[Start of section]
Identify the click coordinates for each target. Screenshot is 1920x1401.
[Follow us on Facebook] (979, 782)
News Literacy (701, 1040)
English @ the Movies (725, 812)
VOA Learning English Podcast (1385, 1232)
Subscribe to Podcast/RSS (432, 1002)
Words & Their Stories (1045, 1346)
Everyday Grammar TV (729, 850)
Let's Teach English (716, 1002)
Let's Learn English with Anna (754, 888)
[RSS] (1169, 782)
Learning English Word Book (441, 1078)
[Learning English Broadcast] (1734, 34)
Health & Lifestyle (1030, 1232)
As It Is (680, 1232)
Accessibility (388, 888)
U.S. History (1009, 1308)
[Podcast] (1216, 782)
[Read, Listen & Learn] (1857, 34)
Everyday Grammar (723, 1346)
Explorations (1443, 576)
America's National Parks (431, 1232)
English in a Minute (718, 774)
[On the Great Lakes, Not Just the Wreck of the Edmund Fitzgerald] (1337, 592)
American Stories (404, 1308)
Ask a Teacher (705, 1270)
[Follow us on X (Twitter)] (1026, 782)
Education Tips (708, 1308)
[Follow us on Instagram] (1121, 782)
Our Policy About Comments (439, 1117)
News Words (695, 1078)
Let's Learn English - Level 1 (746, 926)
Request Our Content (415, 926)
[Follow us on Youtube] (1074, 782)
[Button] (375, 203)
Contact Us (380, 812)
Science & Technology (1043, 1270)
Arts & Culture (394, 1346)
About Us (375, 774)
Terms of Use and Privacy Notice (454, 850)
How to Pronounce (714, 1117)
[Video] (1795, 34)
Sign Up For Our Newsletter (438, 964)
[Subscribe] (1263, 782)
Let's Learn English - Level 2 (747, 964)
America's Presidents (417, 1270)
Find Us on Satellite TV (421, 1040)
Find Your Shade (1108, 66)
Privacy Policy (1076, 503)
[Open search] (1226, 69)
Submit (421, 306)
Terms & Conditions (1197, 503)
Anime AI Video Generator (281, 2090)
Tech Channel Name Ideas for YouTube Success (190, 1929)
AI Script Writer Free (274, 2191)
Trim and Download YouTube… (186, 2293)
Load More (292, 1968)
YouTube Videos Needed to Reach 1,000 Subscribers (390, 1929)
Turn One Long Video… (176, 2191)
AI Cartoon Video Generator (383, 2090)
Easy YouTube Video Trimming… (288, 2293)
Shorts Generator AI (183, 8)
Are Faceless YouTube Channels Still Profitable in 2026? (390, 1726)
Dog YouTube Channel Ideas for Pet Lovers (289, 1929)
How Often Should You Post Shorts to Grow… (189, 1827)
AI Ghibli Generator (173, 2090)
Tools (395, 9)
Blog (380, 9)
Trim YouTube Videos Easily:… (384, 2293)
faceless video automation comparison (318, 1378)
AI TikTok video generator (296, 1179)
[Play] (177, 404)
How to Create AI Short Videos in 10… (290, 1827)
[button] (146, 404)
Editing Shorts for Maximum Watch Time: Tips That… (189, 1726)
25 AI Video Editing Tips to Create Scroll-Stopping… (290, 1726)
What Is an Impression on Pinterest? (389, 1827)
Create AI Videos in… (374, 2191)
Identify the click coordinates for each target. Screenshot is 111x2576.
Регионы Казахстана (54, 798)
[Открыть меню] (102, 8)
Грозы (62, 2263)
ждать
[End of section]
*Instructions to follow:* Scan the entries for the string "Editing" and report only how many lines contain it.

*Task response:* 2